Interestingly enough, we’re using a single microphone for the entire band. It sounds crazy, but we’re using a Neumann shotgun mic. It’s positioned behind the piano so it’s catching the piano and all of the acoustic instruments on the other side of the center entrance. We initially thought we could get away without miking the band at all—just the bare acoustic  sound on the stage would be more than enough and that would be our threshold—so the sound of the band itself acoustically would be the lower level, and then we would mix the mikes just above the band and just above mixing them within themselves. We found that we were losing the piano by doing that. We needed to be able to push the band in scene transitions or do the Broadway bump at the end of a big number, so we used that shotgun mic. We were catching enough that we could give a little level boost to the band if needed and to the piano specifically. We positioned the mic in a way that the piano is being picked up relative to the rest of the band in a better way. We don’t really push the band often, it’s just in places where we really want the emotional impact of a swell in the level.

It sounds like you had a good time working on the show.

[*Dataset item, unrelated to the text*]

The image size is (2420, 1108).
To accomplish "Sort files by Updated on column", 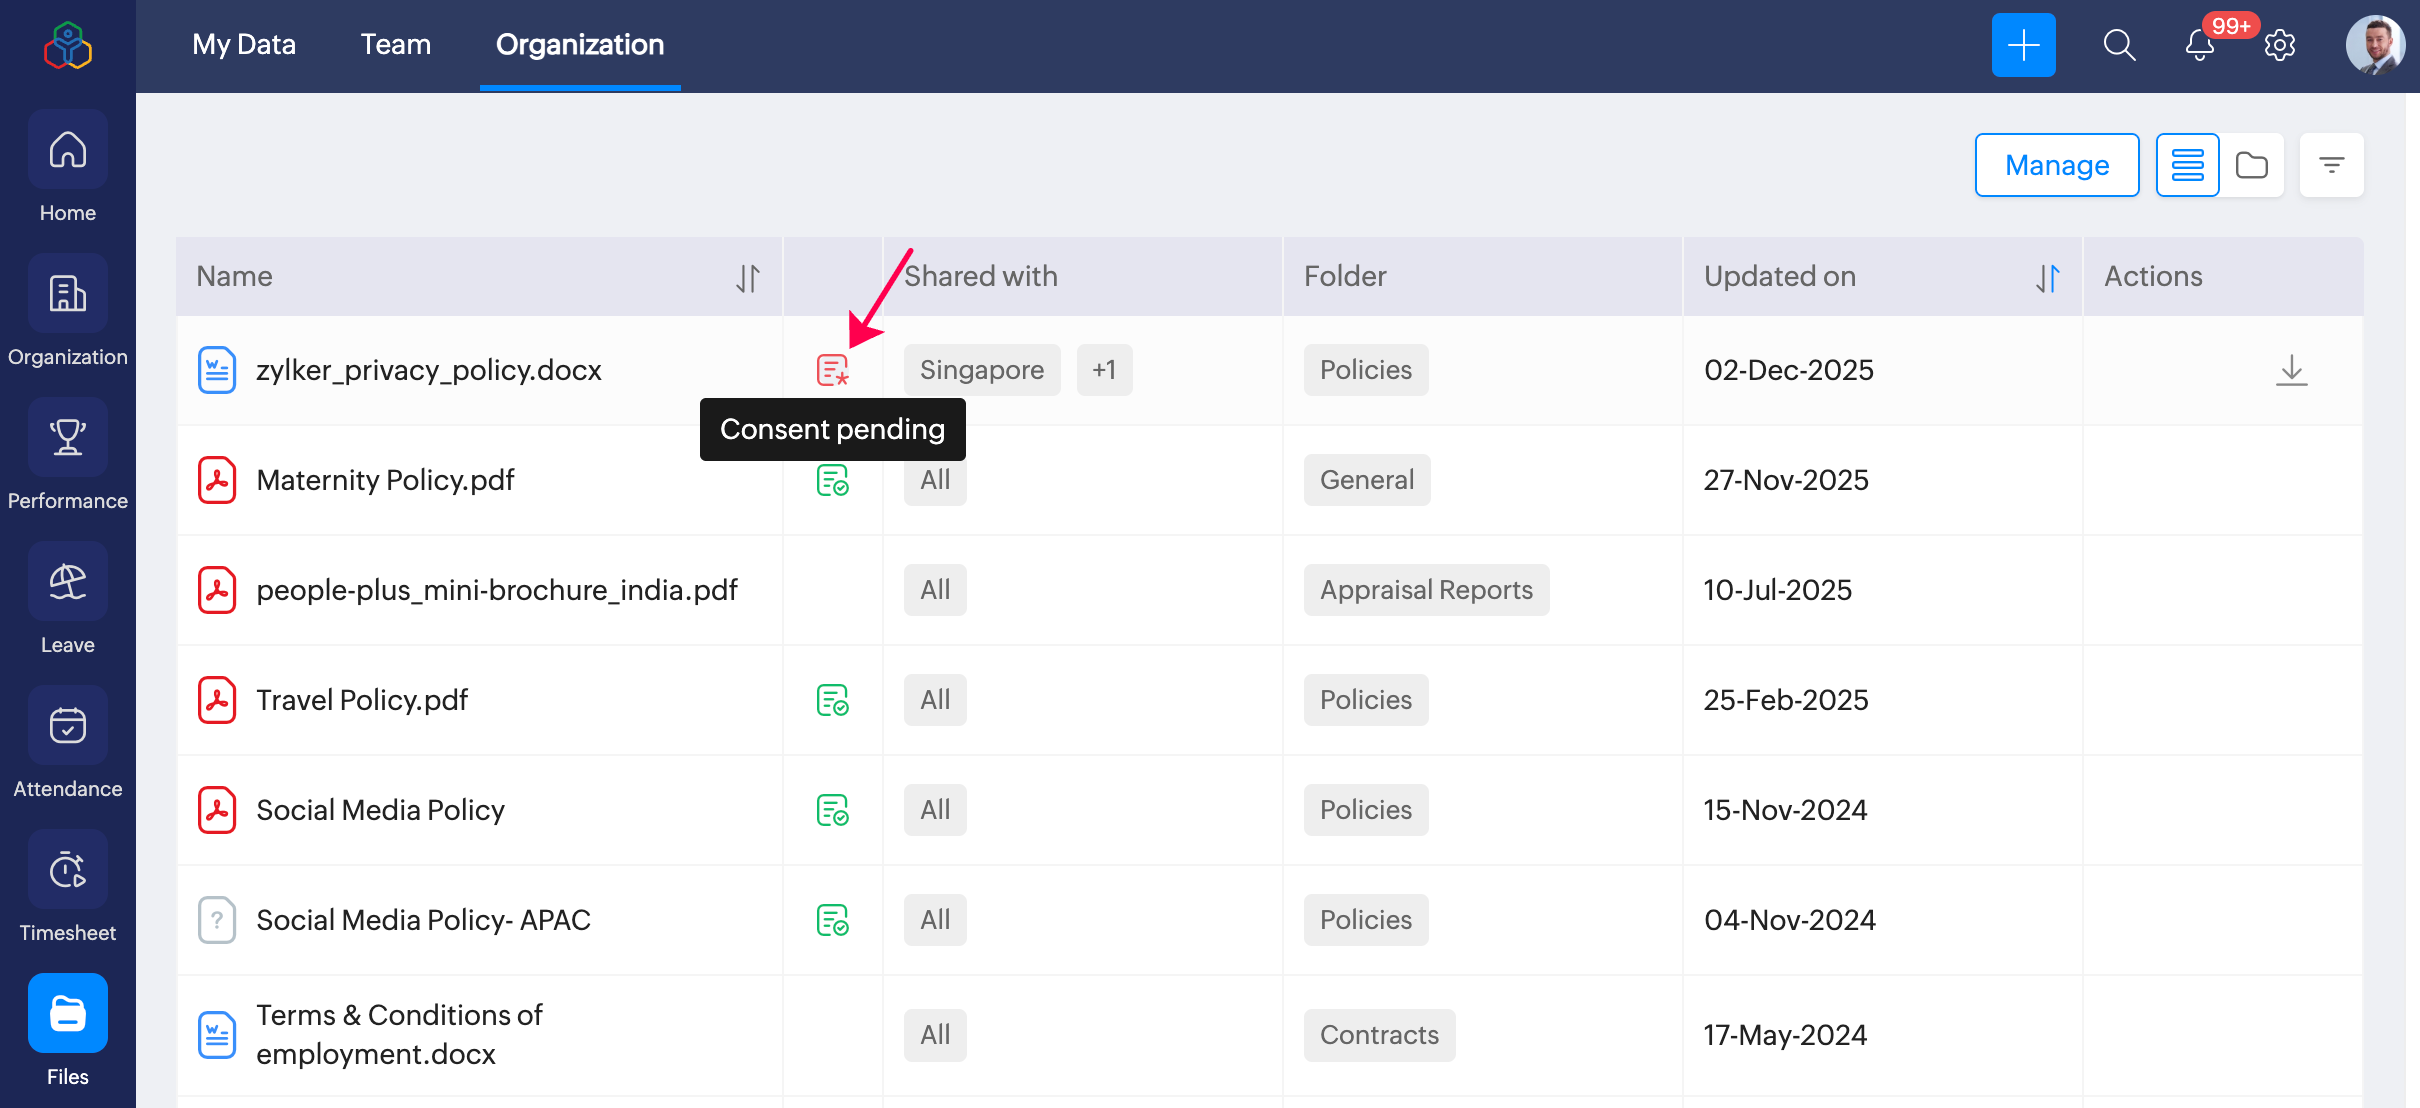I will pyautogui.click(x=2047, y=277).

I did. The York is wonderful. They’re people who are doing new musicals or getting New York premieres to the work itself. It’s not about selling tickets and it’s not about getting a good review in the Times. Of course you want to do those things, but the goal is to produce these shows and get them out to a New York audience. I think it’s really admirable work doing these new shows and really developing them. The script for this show changed significantly over the course of its short rehearsal period. It’s just a really nice group of people to work with.